#### Fragment dokumentu:
☆ ☆ ☆ ☆ ☆ ☆ ☆

Czujesz ból głowy i zmęczenie po szczepieniu na COVID-19? Dwie trzecie NOP-ów to efekt placebo
Za ponad dwie trzecie niepożądanych odczynów poszczepiennych po otrzymaniu preparatu na COVID-19 odpowiada efekt placebo, jak wykazali naukowcy z Beth Israel Deaconess Medical Center. „Jeśli wyjaśnimy społeczeństwu, że duża część objawów poszczepiennych to tylko złudzenie, jest szansa, że ludzie chętniej będą się szczepić” – mówi prof. Ted J. Kaptchuk, jeden z autorów badania.
NOP po szczepieniu na COVID-19 efektem placebo
W Polsce liczba wykonanych szczepień przeciw COVID-19 w Polsce przekroczyła 49,9 mln z zastosowaniem trzech różnych preparatów. 21,5 mln osób zostało w pełni zaszczepionych, co daje 56,5 proc. populacji. Od pierwszego dnia szczepień, które w naszym kraju rozpoczęły się 27 grudnia 2020 roku, do Państwowej Inspekcji Sanitarnej zgłaszane są niepożądane odczyny poszczepienne (NOP). Niepożądana reakcja poszczepienna to zaburzenie stanu zdrowia, które występuje w okresie do 4 tygodni po podaniu szczepionki. Zalicza się tu przede wszystkim omdlenia, duszności, pokrzywkę, wysoką gorączkę, wymioty, drgawki, a nawet zgon.
W Polsce zarejestrowano 179 427 odczynów, z czego większość przypadków zakwalifikowano jako łagodne, objawiające się zaczerwienieniem i krótkotrwałą bolesnością w miejscu wkłucia. Ponadto zanotowano także objawy grypopodobne takie jak: gorączka, ból głowy, duszność czy omdlenie. Jak jednak wykazali naukowcy z amerykańskiego Beth Israel Deaconess Medical Center w Bostonie, aż dwie trzecie dolegliwości poszczepiennych wynika z efektu nocebo, a nie z działania samego preparatu. Wyniki badań opublikowano w czasopiśmie naukowym „JAMA Network Open”.
Placebo a nocebo – czym się różni?
Warunkiem zaistnienia efektu placebo jest przekonanie pacjenta, że przyjmuje on prawdziwy lek, który ma mu pomóc w walce z chorobą. Chory nie ma więc świadomości, że lek, który przyjął, pozbawiony jest bezpośredniego działania leczniczego. Placebo ma znaczenie w badaniach naukowych. Jest ono elementem tzw. ślepej próby, która pozwala potwierdzić lub wykluczyć skuteczność działania danego leku. Jednej grupie pacjentów podaje się lek zawierający substancje aktywne, drugiej grupie – lek placebo. Oczywiście obydwie grupy są przekonane, że przyjmują substancję aktywną.

☆ ☆ ☆ ☆ ☆ ☆ ☆

#### Wyciągi z danych:
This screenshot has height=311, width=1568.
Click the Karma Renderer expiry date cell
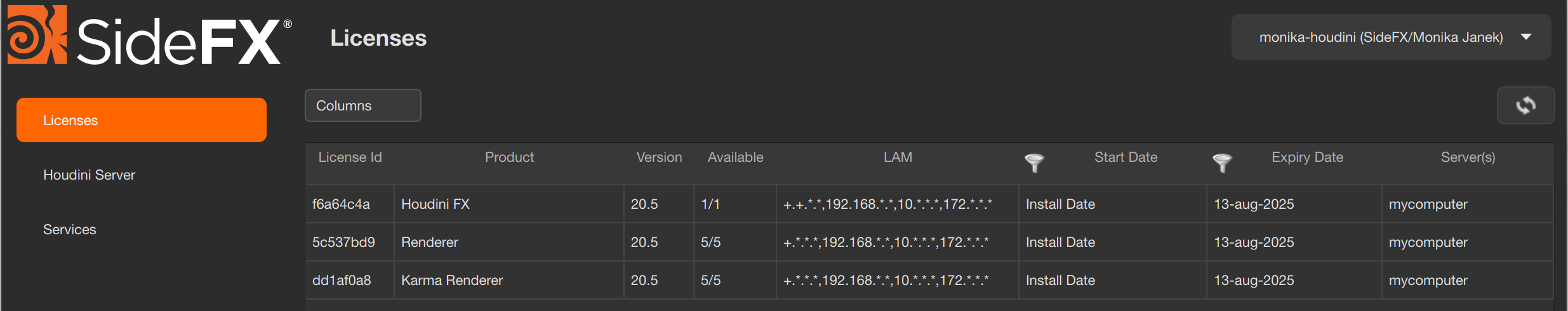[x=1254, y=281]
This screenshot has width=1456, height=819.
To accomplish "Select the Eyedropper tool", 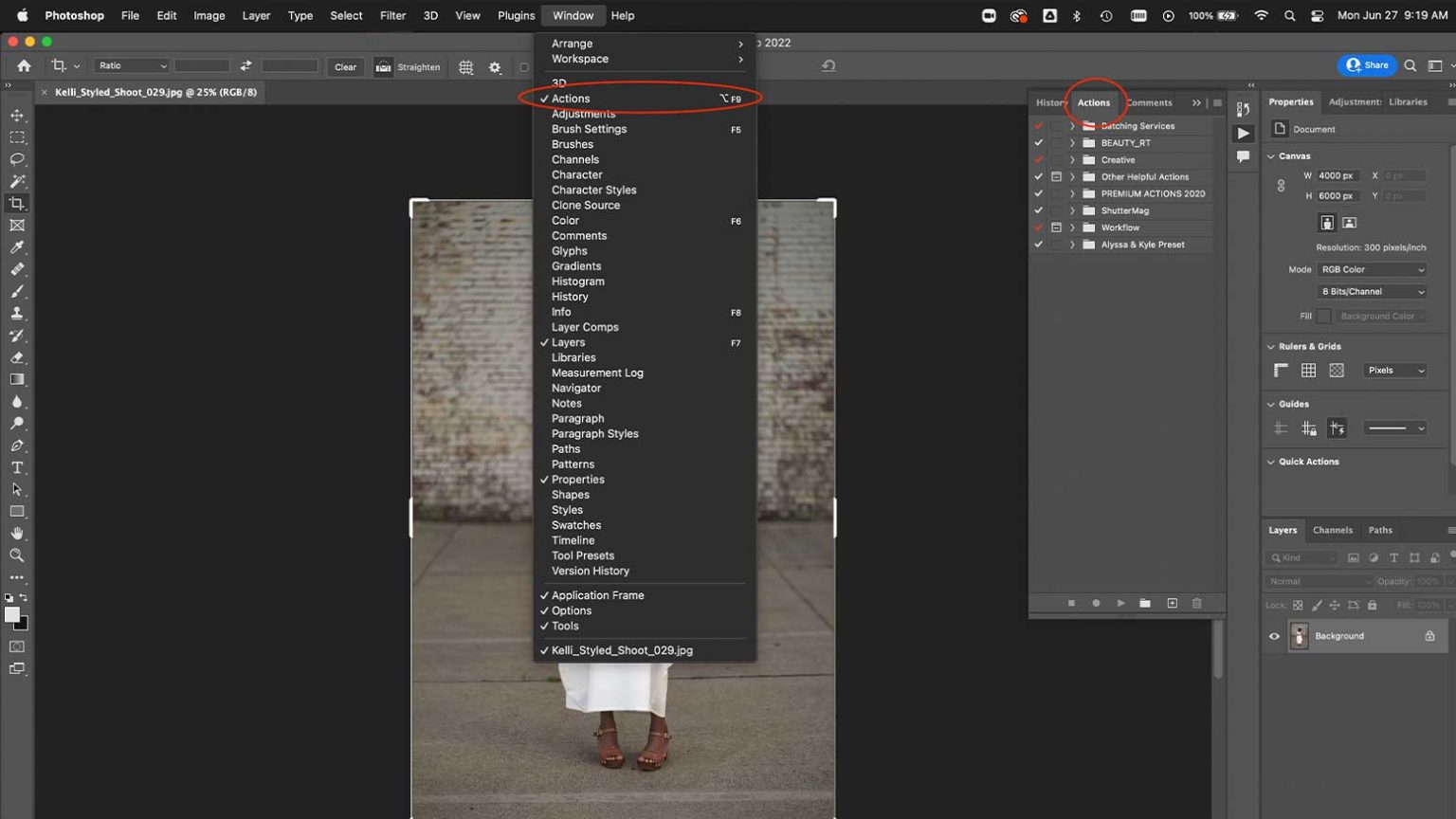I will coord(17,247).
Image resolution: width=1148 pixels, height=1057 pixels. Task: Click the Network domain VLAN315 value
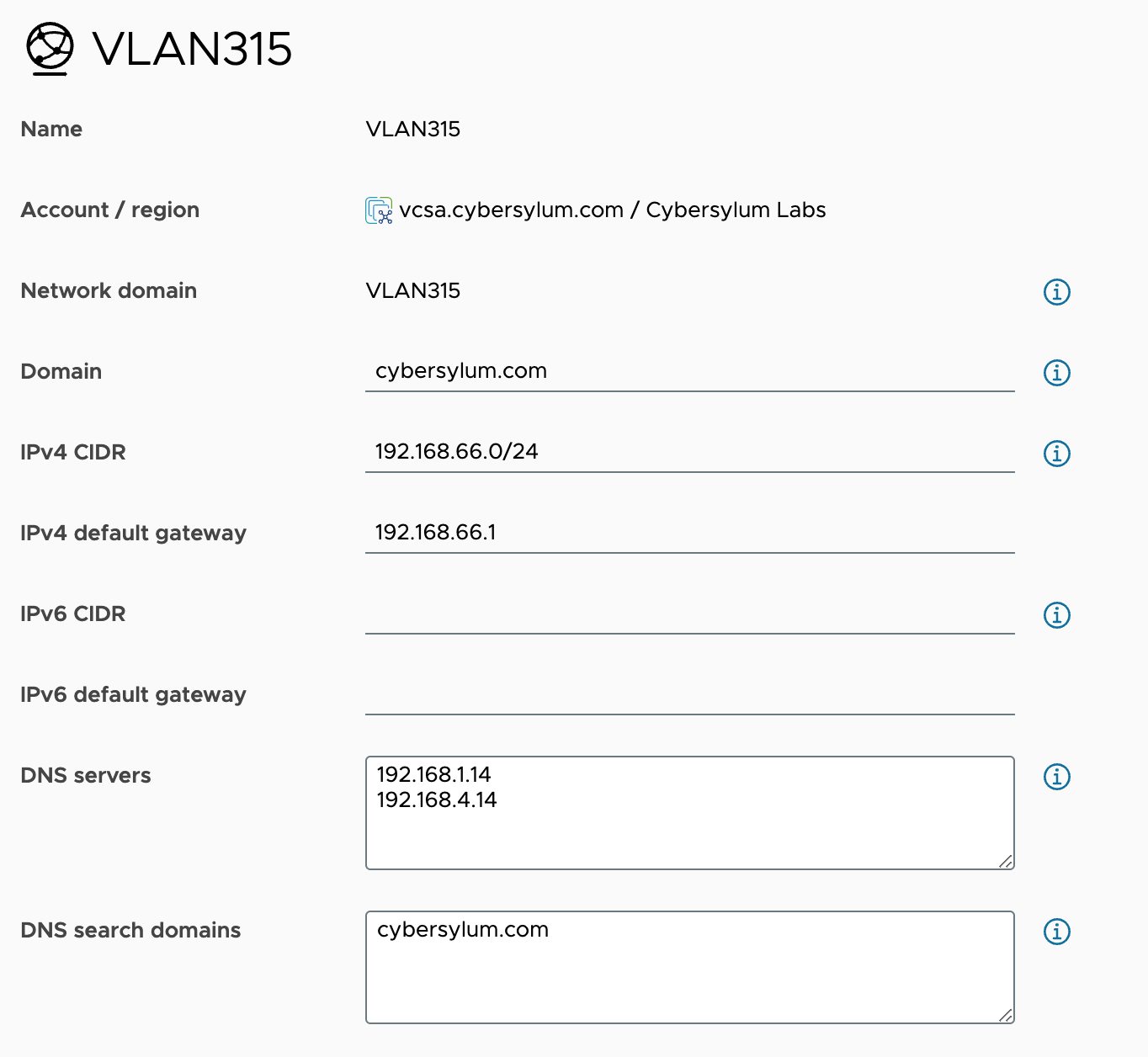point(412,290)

☆ ☆ ☆ ☆ ☆ ☆ ☆

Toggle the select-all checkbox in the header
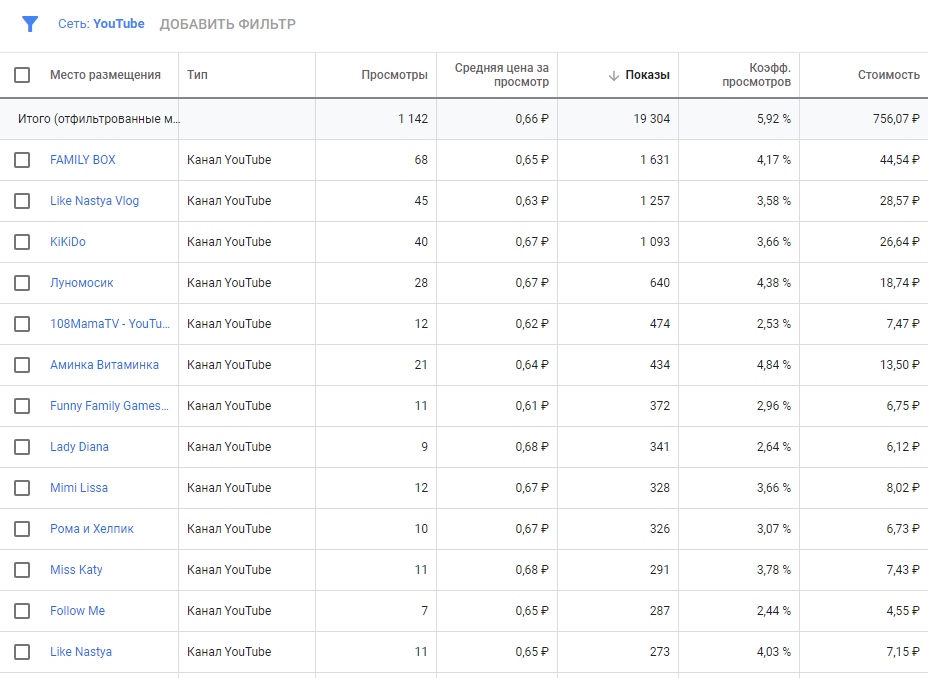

☆ ☆ ☆ ☆ ☆ ☆ ☆

#### Na podstawie informacji:
A – Przepisz z artykułu o odczynach poszczepiennych fragment od słów „NOP po szczepieniu” aż do słów „a nawet zgon.”.
B – Oceń, czy poniższe stwierdzenia są zgodne z artykułem o odczynach poszczepiennych. Przy każdym odpowiedz „tak” lub „nie” i przytocz dosłownie rozstrzygające słowa artykułu.
(i) Szczepienia przeciw COVID-19 w Polsce rozpoczęły się 27 grudnia 2020 roku.
(ii) Wyniki badania opublikowano w czasopiśmie „The Lancet”.
(iii) W ślepej próbie tylko jedna grupa pacjentów jest przekonana, że przyjmuje substancję aktywną.
C – Napisz dalszy ciąg artykułu o odczynach poszczepiennych, zaczynając od miejsca, w którym się kończy.

#### Twoje odpowiedzi:
A –
NOP po szczepieniu na COVID-19 efektem placebo
W Polsce liczba wykonanych szczepień przeciw COVID-19 w Polsce przekroczyła 49,9 mln z zastosowaniem trzech różnych preparatów. 21,5 mln osób zostało w pełni zaszczepionych, co daje 56,5 proc. populacji. Od pierwszego dnia szczepień, które w naszym kraju rozpoczęły się 27 grudnia 2020 roku, do Państwowej Inspekcji Sanitarnej zgłaszane są niepożądane odczyny poszczepienne (NOP). Niepożądana reakcja poszczepienna to zaburzenie stanu zdrowia, które występuje w okresie do 4 tygodni po podaniu szczepionki. Zalicza się tu przede wszystkim omdlenia, duszności, pokrzywkę, wysoką gorączkę, wymioty, drgawki, a nawet zgon.

B –
(i) Tak: „które w naszym kraju rozpoczęły się 27 grudnia 2020 roku”.
(ii) Nie: „Wyniki badań opublikowano w czasopiśmie naukowym „JAMA Network Open”.”
(iii) Nie: „Oczywiście obydwie grupy są przekonane, że przyjmują substancję aktywną.”

C –
Istnieje również efekt nocebo, który występuje kiedy pacjent doświadcza nieprzyjemnych skutków ubocznych po zastosowaniu obojętnego dla organizmu preparatu. Zgodnie z jedną z najbardziej ogólnych definicji placebo i nocebo to forma ingerencji w ludzki organizm, która nie wywołuje rozpoznawalnych skutków fizjologicznych, a jednak wpływa na poprawę (placebo) lub pogorszenie (nocebo) stanu zdrowia.
Dwie trzecie NOP-ów po szczepieniu na COVID-19 to efekt nocebo
Naukowcy ze szpitala Beth Israel Deaconess Medical Center w Bostonie przeprowadzili metaanalizę i porównali wskaźniki zdarzeń niepożądanych zgłaszanych przez uczestników, którzy w czasie testów klinicznych szczepionki przeciwko COVID-19 otrzymali prawdziwy preparat, ze wskaźnikami NOP-ów zasygnalizowanych przez osoby, które otrzymały placebo. W swoich badaniach zawarli dane pochodzące z 12 badań klinicznych szczepionek przeciwko COVID-19, które łącznie obejmowały ponad 22,5 tys. zgłoszeń NOP-ów od pacjentów, którzy otrzymali placebo i 22,8 tys. od osób, którym podano szczepionkę.
Badanie wykazało, że niepożądane odczyny zgłaszały częściej osoby, które otrzymały szczepionkę (46 proc.), jednak prawie jedna trzecia uczestników, którzy otrzymali placebo, zgłosiła przynajmniej jeden skutek uboczny. Po pierwszej dawce placebo ponad 35 proc. badanych odczuwało gorączkę, ból głowy i zmęczenie. Natomiast 16 proc. zgłosiło ból w miejscu wstrzyknięcia, zaczerwienienie lub obrzęk.
„Reakcje niepożądane często występują po podaniu placebo w trakcie badań klinicznych. Warto zbadać to zjawisko, ponieważ wiele osób nie chce się szczepić przeciw COVID-19 właśnie z powodu obawy przed reakcjami poszczepiennymi” – mówi główna autorka badań dr Julia W. Haas.
Eksperci wyliczyli, że nocebo może odpowiadać za 76 proc. NOP-ów występujących po pierwszym szczepieniu przeciw infekcji koronawirusem SARS-CoV-2. W przypadku drugiej dawki szczepionki wskaźnik wynosił 52 procent.
„Informowanie pacjentów, że zabieg może mieć skutki uboczne podobne do terapii placebo w kontrolowanych badaniach klinicznych, faktycznie zmniejsza niepokój i sprawia, że pacjenci poświęcają chwilę na zastanowienie się nad możliwymi reakcjami” – podkreśla prof. Ted J. Kaptchuk, jeden z autorów badania i dodaje – „Medycyna opiera się na zaufaniu. Jeśli wyjaśnimy społeczeństwu, że duża część objawów poszczepiennych to tylko złudzenie, jest szansa, że ludzie chętniej będą się szczepić”.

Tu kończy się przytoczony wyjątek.